Come avrà fatto, allora, a realizzare questo capolavoro di equilibrio e spaventosa compiutezza? Ebbro di scintillante glamour malevolo trasportato sofficemente dal feedback che si rincorre sinuoso da destra a sinistra degli speaker, art-rock sopra una cadenza quasi di marcia funebre fino a che il Duca palesa la sua presenza con gli immortali versi: “The return of the thin white duke, throwing darts in lovers’ eyes.”

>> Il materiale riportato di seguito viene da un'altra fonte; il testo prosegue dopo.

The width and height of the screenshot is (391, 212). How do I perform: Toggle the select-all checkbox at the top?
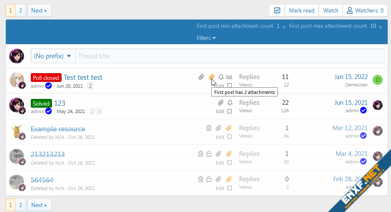[277, 10]
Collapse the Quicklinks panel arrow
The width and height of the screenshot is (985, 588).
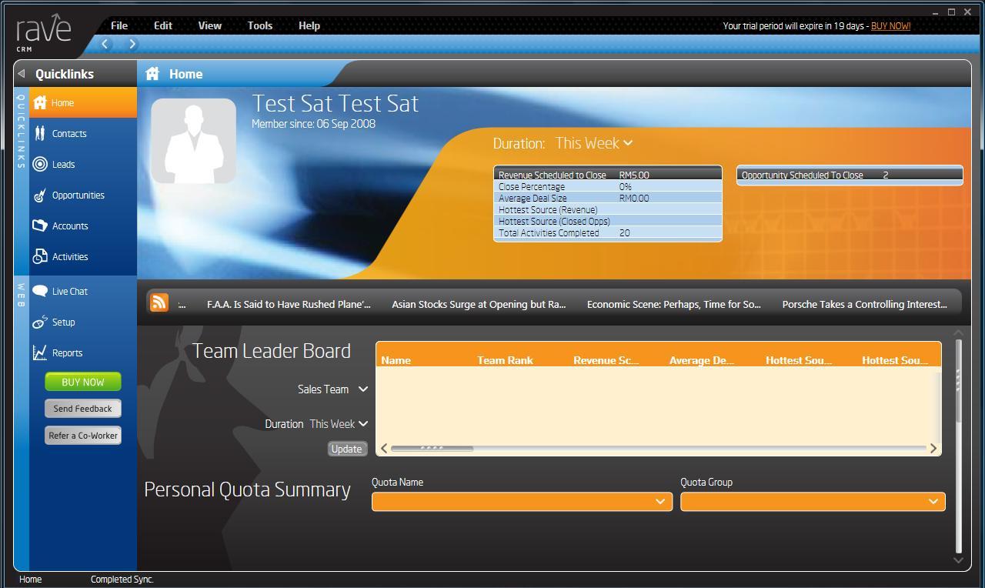[22, 74]
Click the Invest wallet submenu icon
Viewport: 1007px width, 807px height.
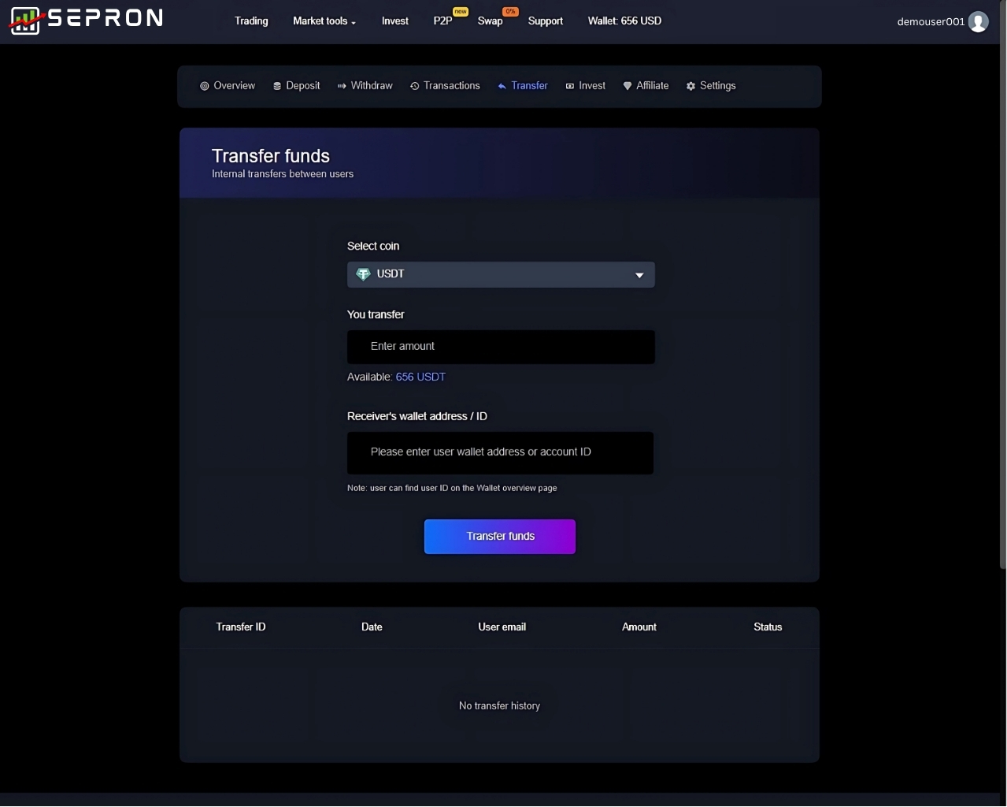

Il Thin White Duke è stato il personaggio finale di Bowie, un personaggio che incarnava il fascino del male, perfettamente vestito con gilet e borse Oxford, canticchiando piuttosto swingando, con determinazione europea.  Nelle celebre intervista rilasciata via satellite a ITV dichiara, visibilmente confuso, per rispondere alla domanda, che il prossimo personaggio che interpreterà sarà David Bowie. “Station To Station” raggiunge i cinque minuti, accelera e all’improvviso si trasforma in un numero da discoteca, ed il Duca mostra tutta la  sua decadenza: It’s not the side-effects of the cocaine – I’m thinking that it must be love”.

Alimentato a colpi di narcotici, glissando sui riferimenti obliqui a Crowley e a strane religioni, Bowie fa esplodere la sua anima di soul bianco plastificato rinnovando / reinventando il Philly Sound a velocità cinetica e con robuste iniezioni di un futuro più sperimentale in dieci minuti indimenticabili.